Alignment is measured in bytes, and must be at least 1, and always a power of 2.
The alignment of a value can be checked with the align_of_val
function.
The size of a value is the offset in bytes between successive elements in an
array with that item type including alignment padding. The size of a value is
always a multiple of its alignment. The size of a value can be checked with the
size_of_val
function.
Types where all values have the same size and alignment known at compile time
implement the Sized
trait and can be checked with the size_of
and
align_of
functions. Types that are not Sized
are known as dynamically
sized types. Since all values of a Sized
type share the same size and
alignment, we refer to those shared values as the size of the type and the
alignment of the type respectively.
Primitive Data Layout
The size of most primitives is given in this table.

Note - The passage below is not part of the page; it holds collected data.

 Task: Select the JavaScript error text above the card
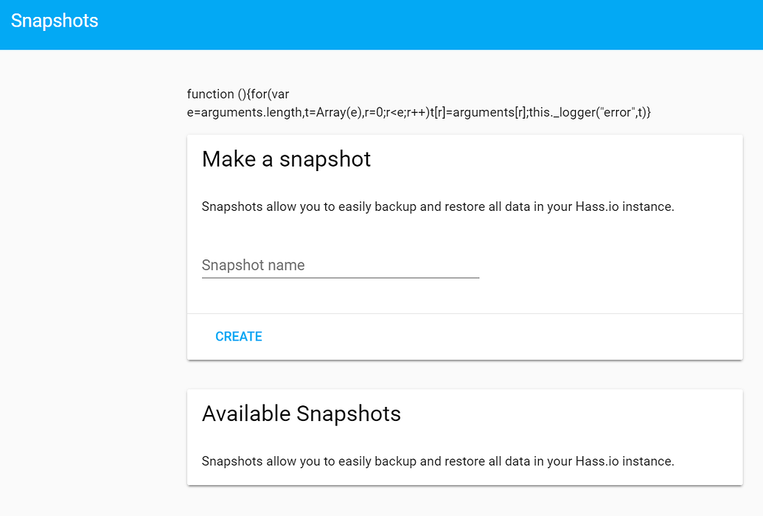[419, 103]
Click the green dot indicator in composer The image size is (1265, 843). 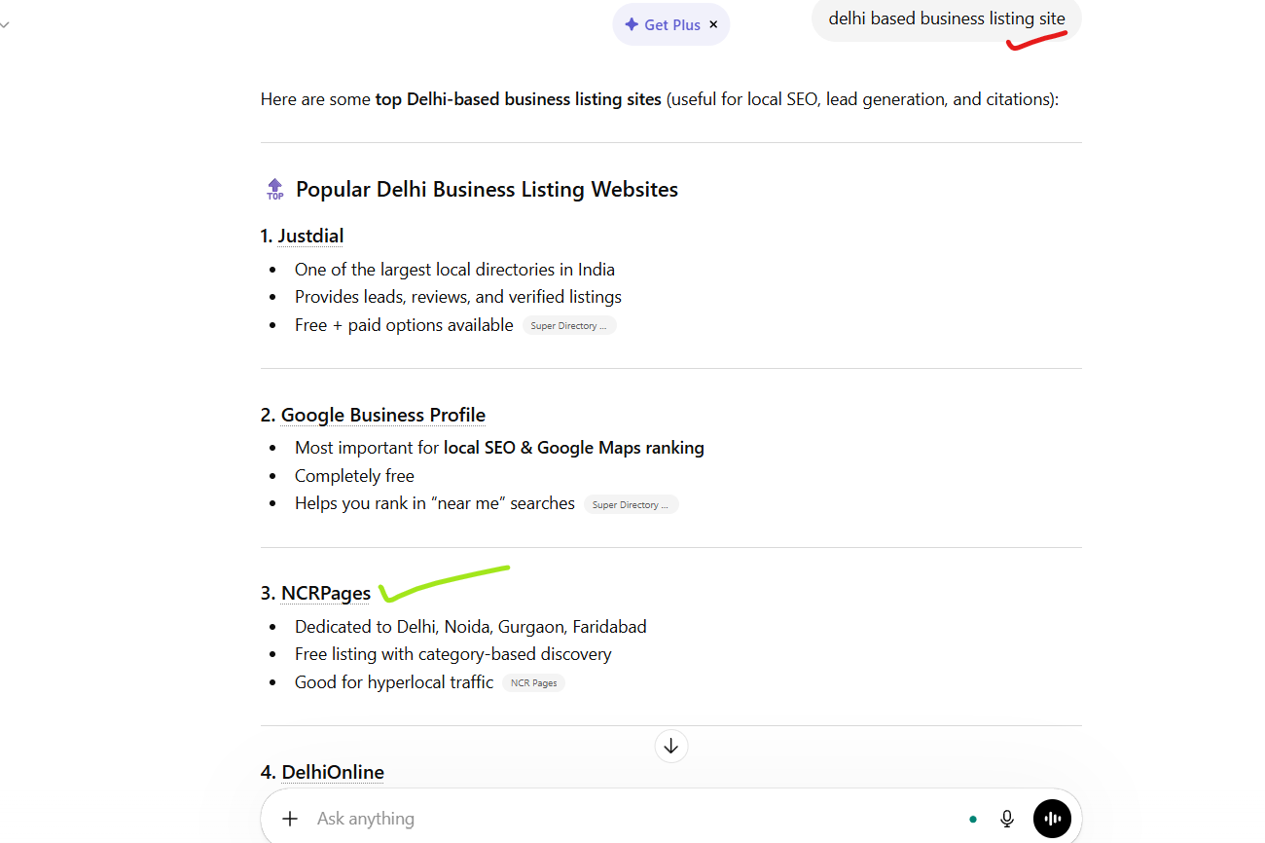point(973,820)
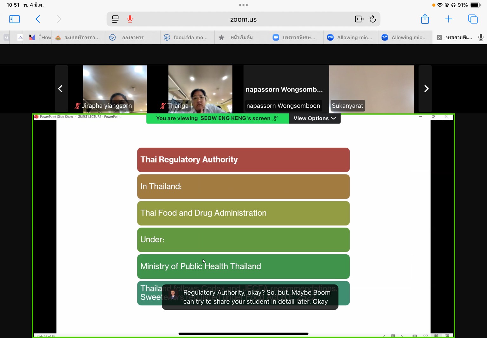Image resolution: width=487 pixels, height=338 pixels.
Task: Open the extensions icon in address bar
Action: tap(359, 19)
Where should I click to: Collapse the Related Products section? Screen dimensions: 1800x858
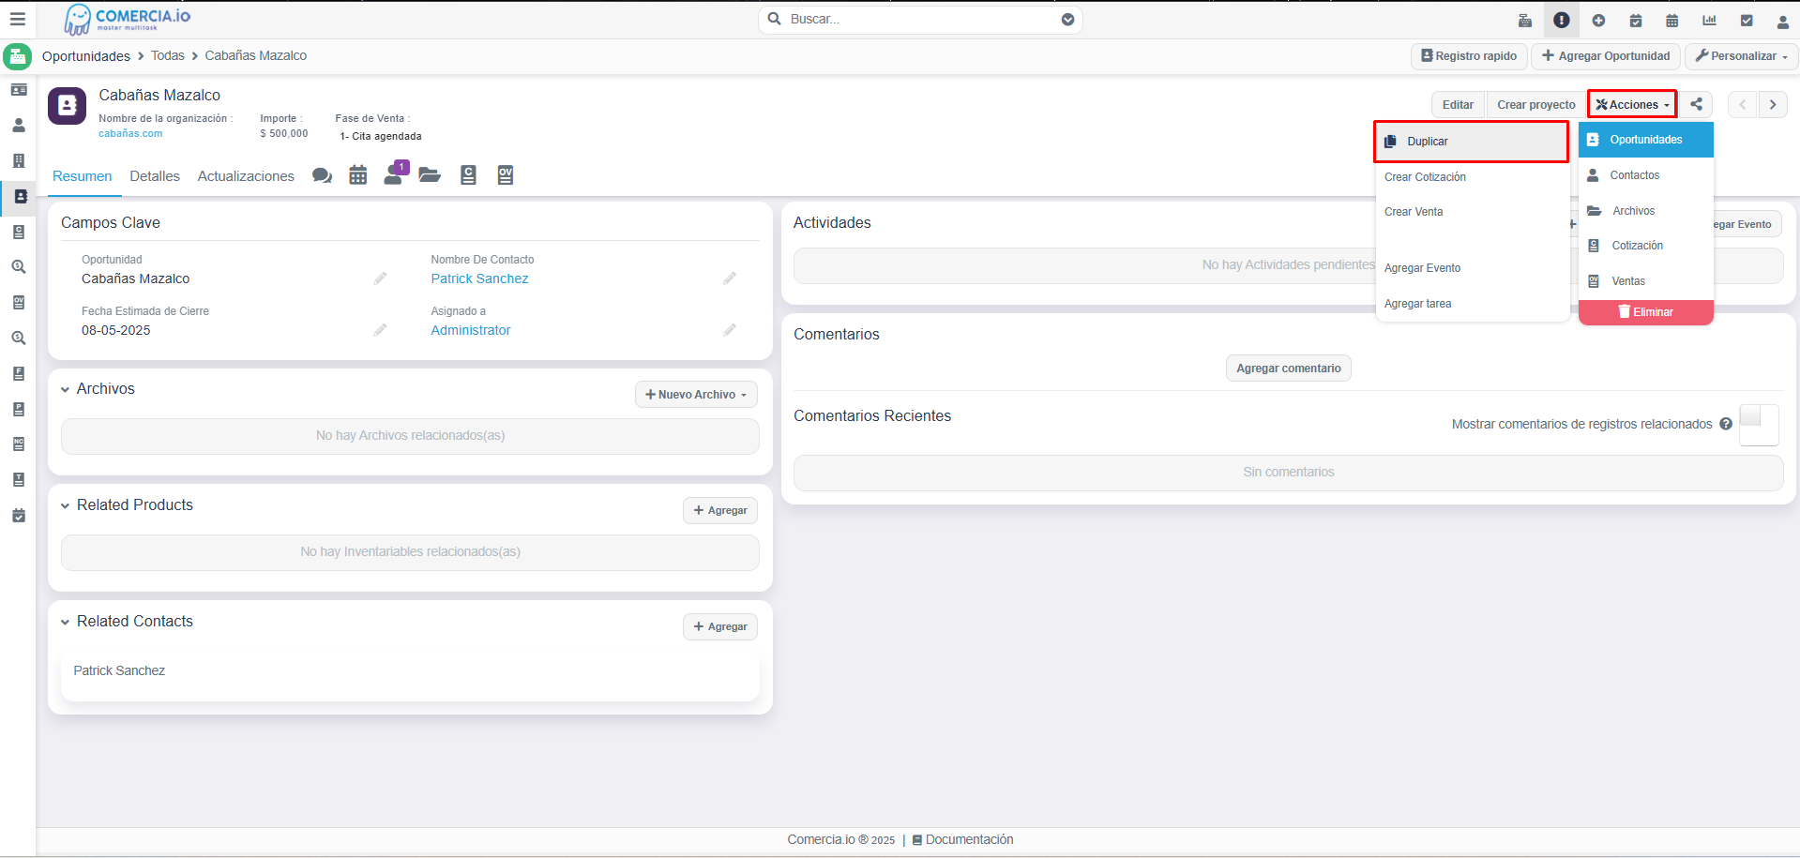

Type | size_of::<Type>() |
---|---|
bool | 1 |
u8 | 1 |
u16 | 2 |
u32 | 4 |
u64 | 8 |
i8 | 1 |
i16 | 2 |
i32 | 4 |
i64 | 8 |
f32 | 4 |
f64 | 8 |
char | 4 |
usize
and isize
have a size big enough to contain every address on the
target platform. For example, on a 32 bit target, this is 4 bytes and on a 64
bit target, this is 8 bytes.
Most primitives are generally aligned to their size, although this is platform-specific behavior. In particular, on x86 u64 and f64 are only aligned to 32 bits.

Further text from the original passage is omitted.